Interview: Gordon Gano Talks About the Violent Femmes’ Return to Form

The National, Wednesday, June 15

It’s been 33 years since the Violent Femmes released their self-titled debut album, which is a jarring piece of trivia in itself. But here’s another tidbit almost as startling: Almost half of that time was spent waiting for the band to release a follow-up to its 2000 album, “Freak Magnet.”

Just when fans thought that hoping for a new studio record was a waste of time and energy, the Femmes pulled “We Can Do Anything” out of their hat in March, delivering 10 tracks with as much energy as their previous efforts.

Style spoke with lead singer and songwriter Gordon Gano about the band’s new album, the spontaneity of its song selections in concert and the oddity of playing himself on “Sabrina the Teenage Witch.”

Style: The title of the new album is apropos: There are some who thought the Violent Femmes would never release any new material, but damned if you didn’t.

Gano: That is exactly the thinking [laughs]. For anybody else, it would seem like it shouldn’t be that incredible, but for us, it’s nearly miraculous!

There was a story making the rounds a few years ago about how you guys had started reaching out to other songwriters for material.

Really? [Bursts out laughing]. I’ve never heard of that! Now, that doesn’t mean that somebody didn’t do that, but now you know it wasn’t me. … Whoever it was didn’t tell me about it! There also had been some misinformation spread around that I didn’t have any more songs, or I wasn’t writing songs, and that just was never the case. Isn’t that funny? I know nothing about this! This is all news to me. How long ago did this happen? Because if you just ran into somebody yesterday and they were telling you that this is what they’re doing now. …

No, no, a buddy of mine interviewed Marshall Crenshaw six or seven years ago and Crenshaw mentioned it to him back then.

That’s funny! How strange … and maybe strange for Marshall Crenshaw or other people. I would think that a reasonable question to ask would be: “Really? He doesn’t have any more songs?” Although sometimes recently I’ve been asked that, or it’s sort of come up, because there are some co-writes on the new album. There’s also a cover song that I didn’t write: “What You Really Mean.” It’s a song that my sister wrote years ago that I’ve always loved and have not been successful in getting anyone else to record it, so I finally thought, “Well, why don’t we do it?” And I love it! It’s one of my favorite tracks on the album and I think it could be the most beautiful-sounding thing we’ve ever recorded, just in the song and how we played it and approached it.

You’ve got to play new songs alongside fan favorites. Will you dig a little deeper into the catalog too?

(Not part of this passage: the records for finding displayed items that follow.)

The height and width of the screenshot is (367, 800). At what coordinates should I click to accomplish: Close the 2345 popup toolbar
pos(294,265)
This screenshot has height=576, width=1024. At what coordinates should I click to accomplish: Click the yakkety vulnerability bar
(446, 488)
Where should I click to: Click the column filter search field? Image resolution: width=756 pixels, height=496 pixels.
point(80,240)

Oh, yes. We’ve always done that. And as you say, we’ll be playing new songs as well. But something we try to do — even though we don’t always achieve it — is to have the thought, “It’d be nice if we could do even one song from each of our albums rather than have one that we don’t play anything from.” I’d say we manage to do it nearly all the time. But we don’t have a set list. We’ve never used a set list. Brian Ritchie, the bass player, will call off songs, and they tend to fall into certain patterns, certain ones that we’ll end up doing regularly, but there’s always something different every time we play. Always some song we haven’t played in a long time.

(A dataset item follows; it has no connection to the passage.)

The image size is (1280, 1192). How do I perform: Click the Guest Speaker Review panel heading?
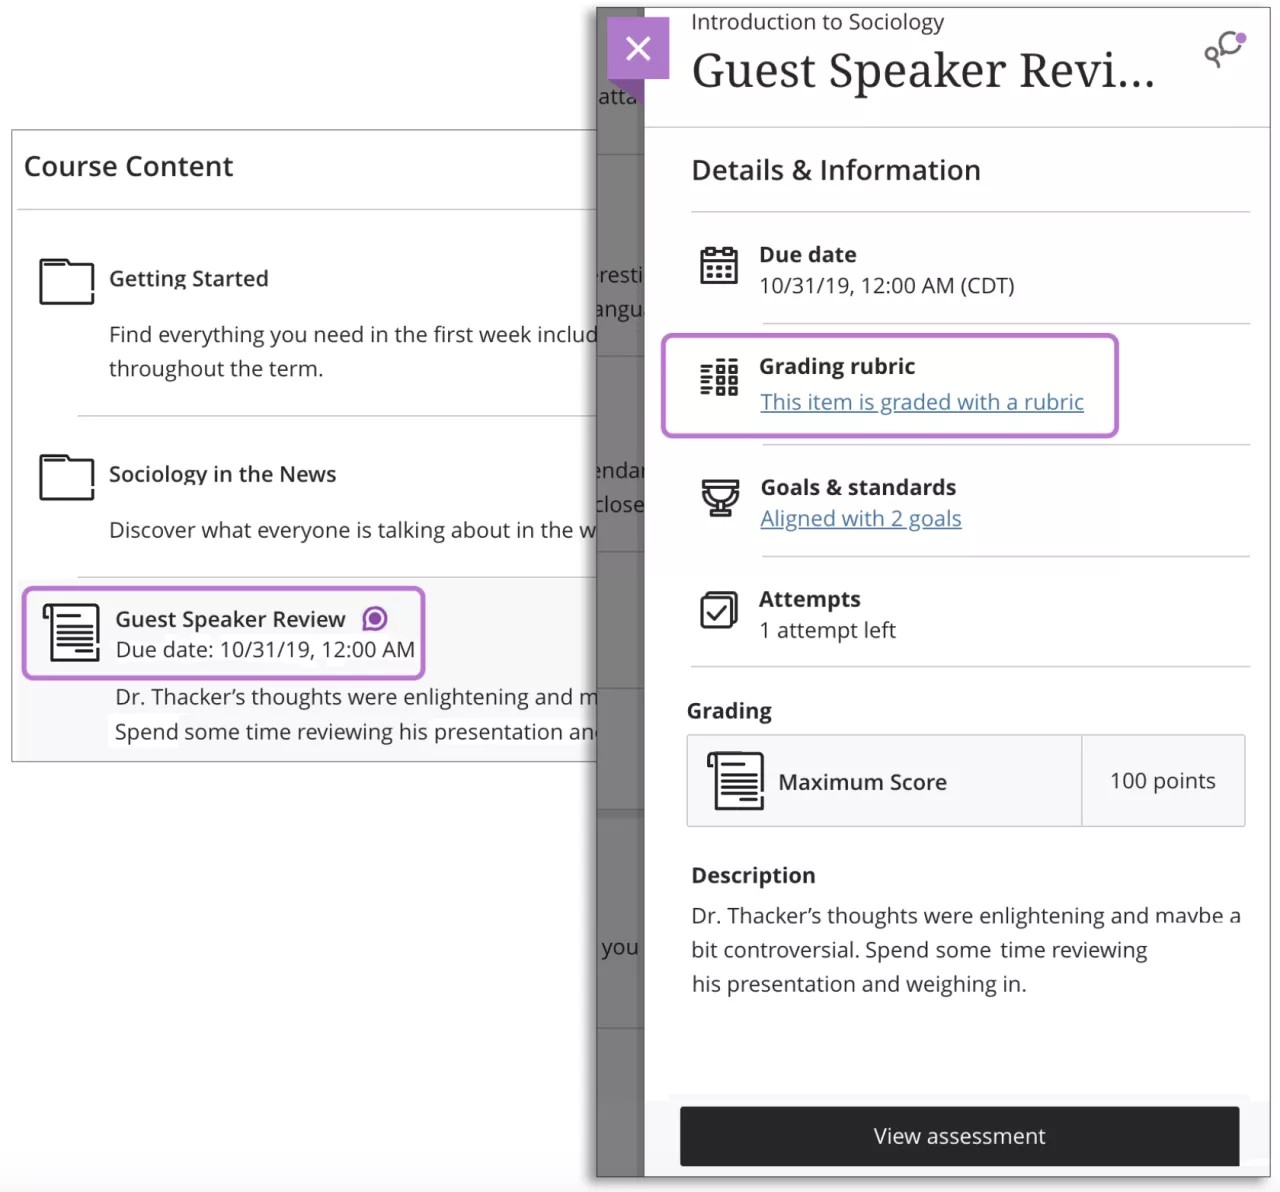pos(922,71)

What do you recall about the experience of the Violent Femmes being on “Sabrina the Teenage Witch”?

The thing I remember most about that now is not the event itself, but from some time after the fact, when a friend said to me: “I saw you on ‘Sabrina the Teenage Witch.’ What were you doing on there!” And I’m glad he asked it that way, because I was able to immediately offer the response, “What were you doing watching it?” [Laughs]. And yet that sounds like I’m negative about the show. I’m not. It wasn’t a show I was into, and I don’t get anybody coming up to me once a year and saying, “That’s the coolest show ever, and that was great you were on it” — which is what they say about [my appearance on] “The Adventures of Pete and Pete”!

Sabrina was a challenge, though. I cringe watching it now. I mean, it was fun to do, but it was also very strange to me, because the character I’m playing. … it’s supposed to be me. My name’s Gordon Gano, the band’s supposed to be the Violent Femmes, and yet I’m given exact words to say that I would never say and ways to be I would never be. I don’t know, maybe I’m getting too much into actor-land here, but that made the entire thing incredibly weird and phony to me — which I think I captured with my acting! S

The Violent Femmes perform at the National on Wednesday, June 15.